07 December 2008

thirty-nine memories (6)

Memory #6: “IMPORTANT”

About forty-five minutes before my seminar on C.S. Lewis (taught by Professor Pain—I kid you not) one Thursday the summer of 2001 at Drew University in Madison, New Jersey, I walked into the library to check my e-mail. It had been several days, and there were about thirty or so mostly useless, mostly non-personal e-mails awaiting a courtesy open and delete. But I was hungry and in a hurry, so I deleted the majority without reading them, deducing from their subject headings that they didn’t apply to me. The last e-mail left to be deleted, the one at the top of the list, was entitled “IMPORTANT MESSAGE.” I was skeptical that it was, in fact, important, for I could tell it was a mass e-mailing to everyone on campus at Bethel from an address notorious for announcing trivial urgencies. But for some reason I decided to open this one before rushing off to get a sandwich before class.

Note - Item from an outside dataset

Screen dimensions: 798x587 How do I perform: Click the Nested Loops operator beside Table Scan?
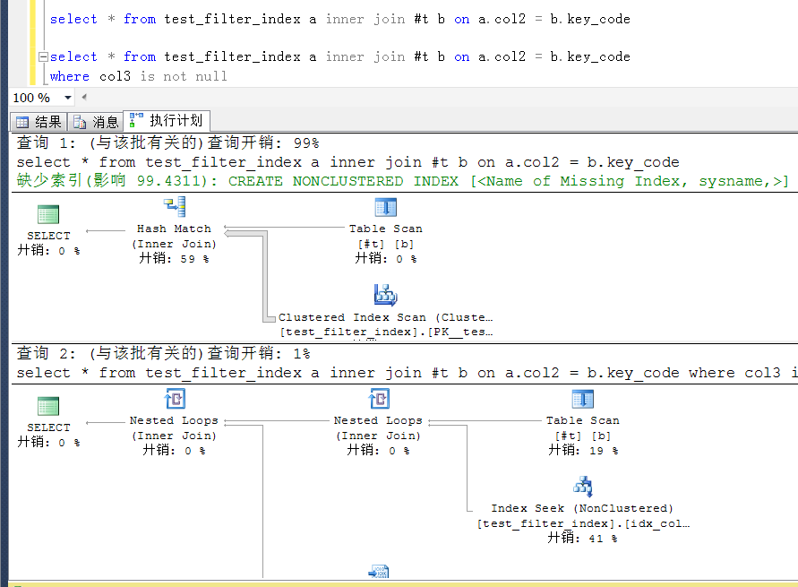[x=378, y=400]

The message, quoted in full, read as follows:

“Today at approximately 12:15 p.m., Oakwood Hall Resident Director Dave Slater was found dead in his apartment. A prayer meeting will be held in the Shiloh Prayer Chapel at 3:00 p.m. We will forward further details as we receive them.”

Dave was my best friend; in fact, probably my only really close friend. If he knew enough about computers and could pull it off, this was just the kind of practical joke he’d pull. He lived completely alone in a college dorm all summer. I remember him joking, “Man, if I died in my apartment when school’s out, it’d be a week before anybody found me.” It turned out, we think, to be about five days. It was no joke; there was a message on my cell phone to call home right away. My best friend was dead.

I went to C.S. Lewis class that night anyhow (I was 700 miles from home; I didn’t know what else to do!), and a man gave a presentation on Lewis’s A Grief Observed. It was the first time I’d ever been in a graduate seminar where the material of the presentation touched the presenter so deeply that he cried. The only more ironic possibility might have been if I’d been taking a course on the literature of grief—which was, believe it or not, an option that summer.[1] Nevertheless, no one should learn via e-mail in a university library that one’s best friend has been discovered dead in his apartment.

[1] Drew University, Summer 2001, “The Literature of Grief” taught by Dr. Laura Winters.

2 comments:

Anonymous said...

wow. that's really awful.

Jill said...

That is a terrible medium through which to announce a death.